De la parole , de la langue , de l ‘amour , du lyrisme .
Dans La poésie comme Expérience , son essai consacré à Celan , Philippe Lacoue-Labarthe fait la remarque suivante : « Si j’en avais la force , j’aurais montré que la poésie de Celan est , en ce sens , une poésie de la douleur et que c’est cela le lyrisme » .
Remarque éclairante et qui nous fait toucher du doigt ce que devient le lyrisme traversé par Celan , ou plutôt ce que Celan nous révèle de l’essence du lyrisme . Le lyrisme est lié à la douleur .
(..)
À travers quelques grandes voix de ce vingtième siècle , la poésie est en chemin et en douleur . Cette poésie a plongé son regard dans les yeux du temps …

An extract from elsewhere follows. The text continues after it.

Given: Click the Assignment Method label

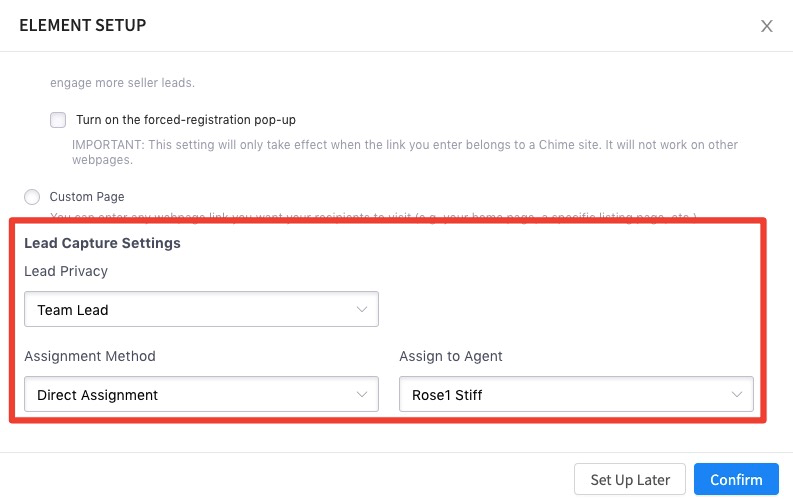Looking at the screenshot, I should (90, 356).
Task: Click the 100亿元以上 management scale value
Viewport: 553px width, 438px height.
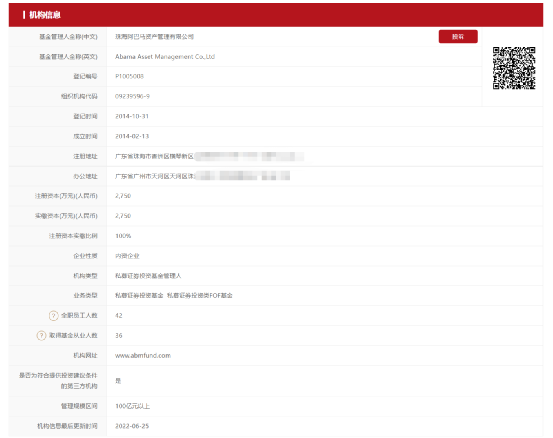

Dans ce grand poème , Paul Celan nous introduit au coeur même de sa poétique , celle qui est devenue progressivement et indéfectiblement la sienne , une poétique indissociable de l’éthique . Le vrai lieu d’un homme , c’est sa parole , et ce lieu est un chemin .
(..)
« Personne » devient ici « l’immortel de tant de morts » et de nouveau nous sommes à la frontière du plus grand désespoir et de l’espérance absolue . René Char que Celan a rencontré et traduit , a écrit dans « Fureur et Mystère » : « La pyramide des martyrs obsède la terre »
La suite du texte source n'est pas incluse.